On the way there, whizzing past a park on the right, I noticed a basket vendor set up on the sidewalk. A gorgeous yellow basket caught my eye and I couldn’t stop looking at it, still cycling and now craning my neck to study it. We turned around and I went and bought the thing for a price the seller reduced, and after he bagged it, I flung it over my handlebar for the bike ride home. It’s here now home with me, and I love its story and the happenstance of finding it. It has notes of yellow, my favorite color, and against the blue wall in my bedroom, it feels like a happy summer day.
The season is changing and so is my hair. For six months, I’ve had the hair I’ve always dreamed of. You can feel it in the shower, that thick plumped up cuticle, that cocky energized hair follicle oozing oomph in spades.
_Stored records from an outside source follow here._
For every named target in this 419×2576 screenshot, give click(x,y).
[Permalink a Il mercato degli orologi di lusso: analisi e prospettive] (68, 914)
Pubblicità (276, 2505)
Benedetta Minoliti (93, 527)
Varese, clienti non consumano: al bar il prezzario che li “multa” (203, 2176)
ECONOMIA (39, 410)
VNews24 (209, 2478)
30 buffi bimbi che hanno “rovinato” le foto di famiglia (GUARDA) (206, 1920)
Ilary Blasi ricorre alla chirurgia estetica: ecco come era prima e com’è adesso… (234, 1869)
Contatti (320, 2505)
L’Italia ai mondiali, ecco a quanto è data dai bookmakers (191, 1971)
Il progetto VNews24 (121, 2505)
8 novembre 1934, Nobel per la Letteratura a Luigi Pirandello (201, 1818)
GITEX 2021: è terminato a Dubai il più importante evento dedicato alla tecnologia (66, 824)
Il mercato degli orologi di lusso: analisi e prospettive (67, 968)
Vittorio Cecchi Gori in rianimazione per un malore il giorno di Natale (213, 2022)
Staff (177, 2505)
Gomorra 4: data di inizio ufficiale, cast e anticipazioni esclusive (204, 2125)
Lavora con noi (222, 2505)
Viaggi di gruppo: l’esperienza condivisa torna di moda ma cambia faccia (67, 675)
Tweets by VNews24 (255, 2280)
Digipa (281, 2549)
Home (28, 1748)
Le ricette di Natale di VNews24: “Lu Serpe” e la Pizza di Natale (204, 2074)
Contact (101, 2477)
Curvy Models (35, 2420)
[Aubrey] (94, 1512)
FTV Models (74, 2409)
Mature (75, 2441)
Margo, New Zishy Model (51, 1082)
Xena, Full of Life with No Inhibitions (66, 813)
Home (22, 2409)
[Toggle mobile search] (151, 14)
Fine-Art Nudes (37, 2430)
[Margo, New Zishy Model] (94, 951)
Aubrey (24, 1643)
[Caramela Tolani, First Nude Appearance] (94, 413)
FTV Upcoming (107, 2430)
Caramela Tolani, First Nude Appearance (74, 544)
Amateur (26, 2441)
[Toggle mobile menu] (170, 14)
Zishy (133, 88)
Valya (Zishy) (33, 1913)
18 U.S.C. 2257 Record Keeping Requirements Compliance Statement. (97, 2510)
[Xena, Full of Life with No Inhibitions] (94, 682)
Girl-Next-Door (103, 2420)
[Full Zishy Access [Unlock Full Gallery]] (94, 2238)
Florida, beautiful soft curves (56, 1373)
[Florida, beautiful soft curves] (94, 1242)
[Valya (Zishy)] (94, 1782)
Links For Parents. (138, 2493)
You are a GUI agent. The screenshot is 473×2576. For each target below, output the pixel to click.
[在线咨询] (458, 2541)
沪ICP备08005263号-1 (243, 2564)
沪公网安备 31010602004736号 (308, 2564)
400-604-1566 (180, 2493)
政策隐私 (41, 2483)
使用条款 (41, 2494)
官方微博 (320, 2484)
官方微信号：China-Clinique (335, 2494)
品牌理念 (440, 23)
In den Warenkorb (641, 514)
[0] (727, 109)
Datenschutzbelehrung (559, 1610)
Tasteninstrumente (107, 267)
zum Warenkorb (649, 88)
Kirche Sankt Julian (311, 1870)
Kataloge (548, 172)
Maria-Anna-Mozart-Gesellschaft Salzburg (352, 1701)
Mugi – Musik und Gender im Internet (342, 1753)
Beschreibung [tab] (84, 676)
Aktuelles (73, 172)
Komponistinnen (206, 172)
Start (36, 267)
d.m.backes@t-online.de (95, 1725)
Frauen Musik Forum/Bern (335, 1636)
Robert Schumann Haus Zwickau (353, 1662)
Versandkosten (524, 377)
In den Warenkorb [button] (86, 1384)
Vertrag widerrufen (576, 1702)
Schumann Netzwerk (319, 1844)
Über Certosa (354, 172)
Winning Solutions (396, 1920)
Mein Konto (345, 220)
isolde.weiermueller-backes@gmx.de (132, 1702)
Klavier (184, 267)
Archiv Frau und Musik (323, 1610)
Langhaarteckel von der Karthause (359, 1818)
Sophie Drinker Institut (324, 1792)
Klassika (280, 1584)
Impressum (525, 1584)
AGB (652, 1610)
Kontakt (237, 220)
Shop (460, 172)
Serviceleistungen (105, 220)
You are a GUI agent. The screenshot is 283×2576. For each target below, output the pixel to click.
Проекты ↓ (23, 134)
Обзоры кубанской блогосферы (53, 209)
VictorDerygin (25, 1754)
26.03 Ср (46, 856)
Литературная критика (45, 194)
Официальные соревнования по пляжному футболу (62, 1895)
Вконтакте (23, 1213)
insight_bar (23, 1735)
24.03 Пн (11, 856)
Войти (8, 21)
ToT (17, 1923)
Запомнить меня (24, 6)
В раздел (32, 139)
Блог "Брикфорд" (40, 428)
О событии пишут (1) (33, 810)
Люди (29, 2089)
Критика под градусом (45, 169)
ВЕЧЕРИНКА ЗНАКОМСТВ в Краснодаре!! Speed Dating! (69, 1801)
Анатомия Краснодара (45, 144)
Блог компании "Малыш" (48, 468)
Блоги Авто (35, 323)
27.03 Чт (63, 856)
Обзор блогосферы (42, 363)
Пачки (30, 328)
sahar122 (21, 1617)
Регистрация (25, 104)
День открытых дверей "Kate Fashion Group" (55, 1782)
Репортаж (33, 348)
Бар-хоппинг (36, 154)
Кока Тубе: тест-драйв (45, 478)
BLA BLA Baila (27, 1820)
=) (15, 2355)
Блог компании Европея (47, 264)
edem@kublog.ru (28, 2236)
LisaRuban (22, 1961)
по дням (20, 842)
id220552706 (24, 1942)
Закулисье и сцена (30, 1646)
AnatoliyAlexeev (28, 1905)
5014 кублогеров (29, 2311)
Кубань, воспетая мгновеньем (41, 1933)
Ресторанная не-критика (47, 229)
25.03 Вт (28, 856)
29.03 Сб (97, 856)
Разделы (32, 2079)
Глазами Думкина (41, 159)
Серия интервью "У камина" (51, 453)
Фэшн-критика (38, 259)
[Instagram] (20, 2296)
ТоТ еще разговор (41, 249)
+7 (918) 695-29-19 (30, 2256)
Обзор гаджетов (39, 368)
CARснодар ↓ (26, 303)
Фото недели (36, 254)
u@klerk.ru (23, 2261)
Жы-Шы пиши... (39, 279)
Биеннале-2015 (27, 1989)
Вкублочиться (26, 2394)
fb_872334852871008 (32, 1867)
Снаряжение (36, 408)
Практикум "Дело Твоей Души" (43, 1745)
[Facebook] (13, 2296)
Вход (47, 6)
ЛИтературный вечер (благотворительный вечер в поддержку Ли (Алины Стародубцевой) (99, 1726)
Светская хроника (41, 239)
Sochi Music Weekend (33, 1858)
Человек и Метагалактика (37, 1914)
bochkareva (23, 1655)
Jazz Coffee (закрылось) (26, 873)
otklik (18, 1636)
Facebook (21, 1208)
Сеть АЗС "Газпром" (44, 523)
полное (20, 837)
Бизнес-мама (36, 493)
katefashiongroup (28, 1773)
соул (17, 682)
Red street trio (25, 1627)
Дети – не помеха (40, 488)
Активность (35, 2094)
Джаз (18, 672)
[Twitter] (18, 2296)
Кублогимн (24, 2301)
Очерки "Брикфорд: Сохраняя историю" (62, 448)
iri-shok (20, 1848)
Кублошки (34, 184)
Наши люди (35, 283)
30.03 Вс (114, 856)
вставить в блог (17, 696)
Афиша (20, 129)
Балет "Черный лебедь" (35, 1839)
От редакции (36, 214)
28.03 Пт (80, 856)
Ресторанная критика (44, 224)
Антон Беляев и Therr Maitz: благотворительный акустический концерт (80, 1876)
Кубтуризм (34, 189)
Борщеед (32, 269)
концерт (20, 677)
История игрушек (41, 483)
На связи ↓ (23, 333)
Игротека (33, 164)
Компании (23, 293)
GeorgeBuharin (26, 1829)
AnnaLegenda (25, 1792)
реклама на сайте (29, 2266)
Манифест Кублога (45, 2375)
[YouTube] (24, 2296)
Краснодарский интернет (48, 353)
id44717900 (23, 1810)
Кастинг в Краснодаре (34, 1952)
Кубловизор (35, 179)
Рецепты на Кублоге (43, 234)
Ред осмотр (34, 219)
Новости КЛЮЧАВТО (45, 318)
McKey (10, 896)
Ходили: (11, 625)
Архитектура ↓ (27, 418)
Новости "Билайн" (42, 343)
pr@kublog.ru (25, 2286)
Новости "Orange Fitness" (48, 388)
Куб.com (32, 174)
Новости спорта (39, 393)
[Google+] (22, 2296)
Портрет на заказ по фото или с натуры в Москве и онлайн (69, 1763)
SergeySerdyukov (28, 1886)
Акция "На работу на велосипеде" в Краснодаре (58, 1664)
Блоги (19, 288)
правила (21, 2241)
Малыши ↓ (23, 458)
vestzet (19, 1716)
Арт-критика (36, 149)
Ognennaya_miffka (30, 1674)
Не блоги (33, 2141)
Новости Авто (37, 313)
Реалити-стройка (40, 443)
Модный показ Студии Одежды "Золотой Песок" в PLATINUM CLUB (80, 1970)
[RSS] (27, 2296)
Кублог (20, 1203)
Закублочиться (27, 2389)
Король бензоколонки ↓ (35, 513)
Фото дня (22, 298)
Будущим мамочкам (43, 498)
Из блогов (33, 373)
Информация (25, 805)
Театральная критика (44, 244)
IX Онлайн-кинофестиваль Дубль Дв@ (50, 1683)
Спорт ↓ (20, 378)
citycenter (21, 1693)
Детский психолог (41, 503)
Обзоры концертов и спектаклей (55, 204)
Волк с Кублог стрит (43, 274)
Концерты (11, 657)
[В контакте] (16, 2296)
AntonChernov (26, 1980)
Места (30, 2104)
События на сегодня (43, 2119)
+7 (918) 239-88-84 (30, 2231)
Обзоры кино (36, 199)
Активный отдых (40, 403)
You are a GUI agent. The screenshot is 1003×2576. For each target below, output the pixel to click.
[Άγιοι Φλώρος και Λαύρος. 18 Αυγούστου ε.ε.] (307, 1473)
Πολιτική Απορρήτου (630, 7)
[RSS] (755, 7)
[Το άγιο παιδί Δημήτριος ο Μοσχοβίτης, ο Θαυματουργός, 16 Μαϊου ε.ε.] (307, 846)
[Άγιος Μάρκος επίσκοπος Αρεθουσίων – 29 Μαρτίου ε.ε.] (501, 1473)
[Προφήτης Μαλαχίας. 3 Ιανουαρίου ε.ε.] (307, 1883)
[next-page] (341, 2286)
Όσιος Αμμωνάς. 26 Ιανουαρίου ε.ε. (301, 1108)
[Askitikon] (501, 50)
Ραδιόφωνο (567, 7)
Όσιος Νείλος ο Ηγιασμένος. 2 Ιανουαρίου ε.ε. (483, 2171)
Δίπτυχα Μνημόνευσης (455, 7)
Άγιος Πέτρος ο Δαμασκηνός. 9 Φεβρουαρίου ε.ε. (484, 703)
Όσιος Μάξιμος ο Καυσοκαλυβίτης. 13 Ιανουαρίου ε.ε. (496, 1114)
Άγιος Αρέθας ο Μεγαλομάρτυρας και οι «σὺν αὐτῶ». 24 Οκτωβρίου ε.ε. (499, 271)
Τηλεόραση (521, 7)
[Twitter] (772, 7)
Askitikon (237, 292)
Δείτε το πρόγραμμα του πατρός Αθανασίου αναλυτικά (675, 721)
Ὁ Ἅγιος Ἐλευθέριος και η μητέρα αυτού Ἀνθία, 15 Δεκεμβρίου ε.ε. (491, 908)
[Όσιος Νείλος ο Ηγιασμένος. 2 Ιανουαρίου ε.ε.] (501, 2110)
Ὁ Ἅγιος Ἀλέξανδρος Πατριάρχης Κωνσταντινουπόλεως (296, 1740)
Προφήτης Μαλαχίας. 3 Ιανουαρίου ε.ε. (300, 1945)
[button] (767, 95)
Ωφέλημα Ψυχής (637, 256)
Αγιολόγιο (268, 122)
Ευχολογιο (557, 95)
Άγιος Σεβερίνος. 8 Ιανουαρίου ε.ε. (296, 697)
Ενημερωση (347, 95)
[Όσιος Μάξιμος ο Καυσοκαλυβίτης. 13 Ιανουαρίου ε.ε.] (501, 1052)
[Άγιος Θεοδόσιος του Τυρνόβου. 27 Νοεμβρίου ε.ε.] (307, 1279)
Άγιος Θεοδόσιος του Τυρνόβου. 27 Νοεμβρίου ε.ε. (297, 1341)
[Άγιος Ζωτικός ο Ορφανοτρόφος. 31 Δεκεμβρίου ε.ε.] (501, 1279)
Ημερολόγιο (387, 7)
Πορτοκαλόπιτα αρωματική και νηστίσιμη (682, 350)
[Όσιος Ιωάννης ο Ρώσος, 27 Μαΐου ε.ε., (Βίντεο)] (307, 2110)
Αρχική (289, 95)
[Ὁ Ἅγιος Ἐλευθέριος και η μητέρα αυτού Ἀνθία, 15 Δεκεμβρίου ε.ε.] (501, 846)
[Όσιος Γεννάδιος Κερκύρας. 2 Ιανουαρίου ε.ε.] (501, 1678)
The only downside is it takes forever to dry, yet when it does there are loose ringlets forming exactly where you want them (in the very places chemo left bald). You can go to bed with it wet and wake up with natural tousled tresses requiring zero brushing, and if you bother to pull out a hair dryer, there are countless more versions of goodness you can create.
That gorgeous soufflé that’s been rising on my head for months, however, is now falling. Not sure who opened the oven door, but suddenly gravity has pulled that light spirited dollop of a do down. There are plenty of strands still but seems we’re back to my former head of hair, to the scalp and ears peep show behind the whisper soft strands hanging close to my head. I’m told those chemo curls eventually go away, and by my December haircut or the one after that, they will be nearly gone.
What to make of it all? When I found myself fresh off of chemo and radiation and with a bald head in places (which surprised me how cold that would feel in winter), I think the Universe decided to give me a little boost with thicker hair. The same thing happened after birthing babies, when lost in the haze of fatigue, a colicky baby and breast pumping, there was that gift of cleavage, a “Here’s the cup size you thought you’d always be, happy dressing with your new look” little bonus. When you’ve had enough time with this new do and physique and gotten caught up on your sleep and distanced yourself from treatment, the Universe reminds you, “I’m gonna take it back now because you don’t need it anymore. Someone else could use this little perk.” I chalk it up to it is to better to have had curls and cleavage and lost them than to have never had them at all. Besides, in the midst of so much change, returning to who you were physically is surprisingly reassuring.
We made the most of our last day away walking miles around Chelsea and up on the Highline, followed by lunch at Chelsea Market. It was in the 50s and windy on our long walk and we earned that lunch, one of those decadent meals you shouldn’t splurge on, but you do, because why not? The Lobster Place Fish Market had it all and we had the lobster roll, a folded crispy buttery bun chock full of lobster meat tossed in a light lemony mayo, clam chowder and lobster bisque, and Zapp’s chips. I swallowed mine down with a glass of champagne. A delicious finish to this little getaway as we headed toward home.